Over the past 30 years, Panayotis has led MKG Conseil, now known as the MKG Group. In 2008 the company had over 110 employees across Europe, the Middle East and Africa, and specialised in four core activities: market surveys, quality control, database management, and industry press. In 2006, the company’s turnover was 12 million euro and was ranked 1st in France, specialising in marketing and the tourism industry, and ranked 20th in the national classification of the top 100 market research institutes by Marketing Magazine.
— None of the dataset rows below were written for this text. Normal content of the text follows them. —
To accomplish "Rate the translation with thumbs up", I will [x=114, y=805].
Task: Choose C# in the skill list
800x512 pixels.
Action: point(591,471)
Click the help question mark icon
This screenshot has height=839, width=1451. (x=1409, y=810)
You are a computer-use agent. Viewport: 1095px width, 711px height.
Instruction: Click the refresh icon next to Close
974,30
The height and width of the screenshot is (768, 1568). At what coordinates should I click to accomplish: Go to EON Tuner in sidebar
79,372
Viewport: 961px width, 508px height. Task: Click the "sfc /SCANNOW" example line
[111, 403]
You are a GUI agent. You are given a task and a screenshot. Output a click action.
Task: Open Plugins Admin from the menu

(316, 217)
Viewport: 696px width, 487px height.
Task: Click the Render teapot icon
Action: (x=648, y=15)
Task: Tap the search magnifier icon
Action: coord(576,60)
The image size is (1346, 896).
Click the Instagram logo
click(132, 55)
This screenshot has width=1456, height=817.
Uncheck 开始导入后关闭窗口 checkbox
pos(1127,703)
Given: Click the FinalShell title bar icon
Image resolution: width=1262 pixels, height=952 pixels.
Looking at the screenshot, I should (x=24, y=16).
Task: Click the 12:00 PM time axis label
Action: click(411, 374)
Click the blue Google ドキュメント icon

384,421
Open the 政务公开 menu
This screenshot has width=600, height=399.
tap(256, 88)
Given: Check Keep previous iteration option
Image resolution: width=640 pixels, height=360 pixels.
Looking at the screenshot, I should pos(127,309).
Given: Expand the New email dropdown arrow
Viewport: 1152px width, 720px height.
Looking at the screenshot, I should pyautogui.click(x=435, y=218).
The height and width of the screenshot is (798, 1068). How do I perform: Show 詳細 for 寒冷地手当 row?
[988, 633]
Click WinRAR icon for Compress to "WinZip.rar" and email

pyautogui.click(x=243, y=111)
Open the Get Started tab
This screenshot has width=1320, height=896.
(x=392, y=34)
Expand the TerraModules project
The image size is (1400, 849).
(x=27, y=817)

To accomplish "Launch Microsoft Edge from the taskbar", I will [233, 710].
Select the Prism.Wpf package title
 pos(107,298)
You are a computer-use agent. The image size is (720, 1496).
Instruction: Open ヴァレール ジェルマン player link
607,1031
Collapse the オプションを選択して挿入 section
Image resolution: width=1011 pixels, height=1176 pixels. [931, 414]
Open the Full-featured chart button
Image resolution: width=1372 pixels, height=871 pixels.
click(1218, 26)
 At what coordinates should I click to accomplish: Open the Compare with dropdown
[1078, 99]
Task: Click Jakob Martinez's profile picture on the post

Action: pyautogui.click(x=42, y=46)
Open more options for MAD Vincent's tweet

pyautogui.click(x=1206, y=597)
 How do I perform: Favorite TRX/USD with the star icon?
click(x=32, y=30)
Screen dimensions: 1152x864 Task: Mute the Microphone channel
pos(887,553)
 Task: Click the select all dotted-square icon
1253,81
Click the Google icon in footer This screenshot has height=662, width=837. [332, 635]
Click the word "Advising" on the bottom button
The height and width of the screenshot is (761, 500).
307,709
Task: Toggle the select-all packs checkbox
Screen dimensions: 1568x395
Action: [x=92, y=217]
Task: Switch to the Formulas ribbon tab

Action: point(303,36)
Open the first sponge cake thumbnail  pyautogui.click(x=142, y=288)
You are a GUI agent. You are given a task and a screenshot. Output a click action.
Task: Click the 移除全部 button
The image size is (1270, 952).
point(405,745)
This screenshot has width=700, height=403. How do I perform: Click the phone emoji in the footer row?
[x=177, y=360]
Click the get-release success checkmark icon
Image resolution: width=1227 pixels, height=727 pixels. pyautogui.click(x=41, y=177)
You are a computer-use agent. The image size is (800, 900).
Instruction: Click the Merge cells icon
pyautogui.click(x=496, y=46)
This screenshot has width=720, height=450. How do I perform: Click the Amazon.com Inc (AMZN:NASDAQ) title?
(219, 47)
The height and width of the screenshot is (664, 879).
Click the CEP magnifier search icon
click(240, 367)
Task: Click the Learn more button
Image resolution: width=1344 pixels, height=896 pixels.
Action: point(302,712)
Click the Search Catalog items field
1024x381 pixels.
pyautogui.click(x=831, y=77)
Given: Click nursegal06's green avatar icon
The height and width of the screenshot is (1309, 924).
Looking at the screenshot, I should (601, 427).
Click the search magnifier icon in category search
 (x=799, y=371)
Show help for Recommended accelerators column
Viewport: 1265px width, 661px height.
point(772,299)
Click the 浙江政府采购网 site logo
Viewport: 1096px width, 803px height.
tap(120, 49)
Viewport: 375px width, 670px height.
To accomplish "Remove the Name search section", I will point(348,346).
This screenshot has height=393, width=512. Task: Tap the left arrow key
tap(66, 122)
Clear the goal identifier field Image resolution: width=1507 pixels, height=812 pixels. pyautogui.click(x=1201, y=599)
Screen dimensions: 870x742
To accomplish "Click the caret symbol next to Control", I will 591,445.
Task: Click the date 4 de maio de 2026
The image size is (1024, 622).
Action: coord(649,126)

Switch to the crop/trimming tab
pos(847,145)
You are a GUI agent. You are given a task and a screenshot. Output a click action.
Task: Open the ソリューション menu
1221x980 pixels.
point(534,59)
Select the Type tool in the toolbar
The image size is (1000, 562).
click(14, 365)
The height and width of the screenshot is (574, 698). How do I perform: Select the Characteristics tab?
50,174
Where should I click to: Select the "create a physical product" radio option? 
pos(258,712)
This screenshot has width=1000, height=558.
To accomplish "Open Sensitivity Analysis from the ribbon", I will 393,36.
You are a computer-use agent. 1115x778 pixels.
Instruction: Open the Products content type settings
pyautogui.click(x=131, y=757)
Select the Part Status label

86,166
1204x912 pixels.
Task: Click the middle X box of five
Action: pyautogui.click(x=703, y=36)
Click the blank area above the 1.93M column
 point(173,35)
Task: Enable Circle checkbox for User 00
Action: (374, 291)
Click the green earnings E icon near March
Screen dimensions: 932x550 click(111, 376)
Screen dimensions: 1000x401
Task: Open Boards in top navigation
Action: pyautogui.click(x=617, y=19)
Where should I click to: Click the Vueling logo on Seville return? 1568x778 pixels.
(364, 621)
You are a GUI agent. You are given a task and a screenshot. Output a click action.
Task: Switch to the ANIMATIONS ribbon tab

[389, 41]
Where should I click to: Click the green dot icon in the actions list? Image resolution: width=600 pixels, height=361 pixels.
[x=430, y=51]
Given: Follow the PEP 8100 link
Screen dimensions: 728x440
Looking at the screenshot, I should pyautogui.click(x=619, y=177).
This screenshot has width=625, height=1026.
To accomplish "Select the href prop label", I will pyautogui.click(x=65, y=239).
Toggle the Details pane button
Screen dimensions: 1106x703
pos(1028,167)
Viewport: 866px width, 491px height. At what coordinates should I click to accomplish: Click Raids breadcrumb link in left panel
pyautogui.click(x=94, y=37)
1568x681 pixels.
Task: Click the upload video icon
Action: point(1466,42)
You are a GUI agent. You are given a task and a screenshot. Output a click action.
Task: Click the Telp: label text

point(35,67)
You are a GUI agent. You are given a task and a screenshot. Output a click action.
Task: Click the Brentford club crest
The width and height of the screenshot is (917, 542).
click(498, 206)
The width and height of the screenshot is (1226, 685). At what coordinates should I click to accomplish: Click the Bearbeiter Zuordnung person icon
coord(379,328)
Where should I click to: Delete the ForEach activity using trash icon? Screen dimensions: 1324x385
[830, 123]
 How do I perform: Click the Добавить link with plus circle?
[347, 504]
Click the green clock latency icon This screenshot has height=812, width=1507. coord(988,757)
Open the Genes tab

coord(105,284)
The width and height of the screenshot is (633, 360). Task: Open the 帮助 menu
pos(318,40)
MKG Group , specialised in the tourism industry, is currently the leader in marketing studies for the worldwide hotel and tourism market.

== Public career ==
Panayotis helped launch industry publications Hospitality ON Magazine & hospitality-on.com (previously HTR Magazine and Hôtel Restau), and created three major annual events: Worldwide Hospitality Awards, the Global Lodging Forum and the Tourinvest Forum. His published work include Constat et Plan Marketing (Marketing Status and Planning), Marketing Opérationnel des Services (Operational Marketing of Services), and L'hôtellerie française et son évolution (The Hotel Industry in France and its evolution). He holds two Official National Distinctions Medals: Chevalier dans l’Ordre de la Légion d’Honneur (2001) and Chevalier dans l’Ordre National du Mérite.

He is also a professor at the Accor Academy in Évry, Essonne, Île-de-France and Lecturer at University of Marne la Vallée, Île-de-France, social sciences, tourism and leisure, and a consultant for several radio (France Inter, RMC) and television stations focusing on the economy, travel and hospitality industry ( BFM, France 24, . He sits on the advisory panel for the Minister of the Economy, Industry and Employment (France) &. In 1988 he was a candidate in the 13ème circonscription for the 15th arrondissement of Paris (Saint-Lambert, Javel) elections.

When he was working at Accor in 2001, he arranged a preferential rate at the Sofitel in Venice for François Hollande's former political advisor. In return, he received the Legion of Honor.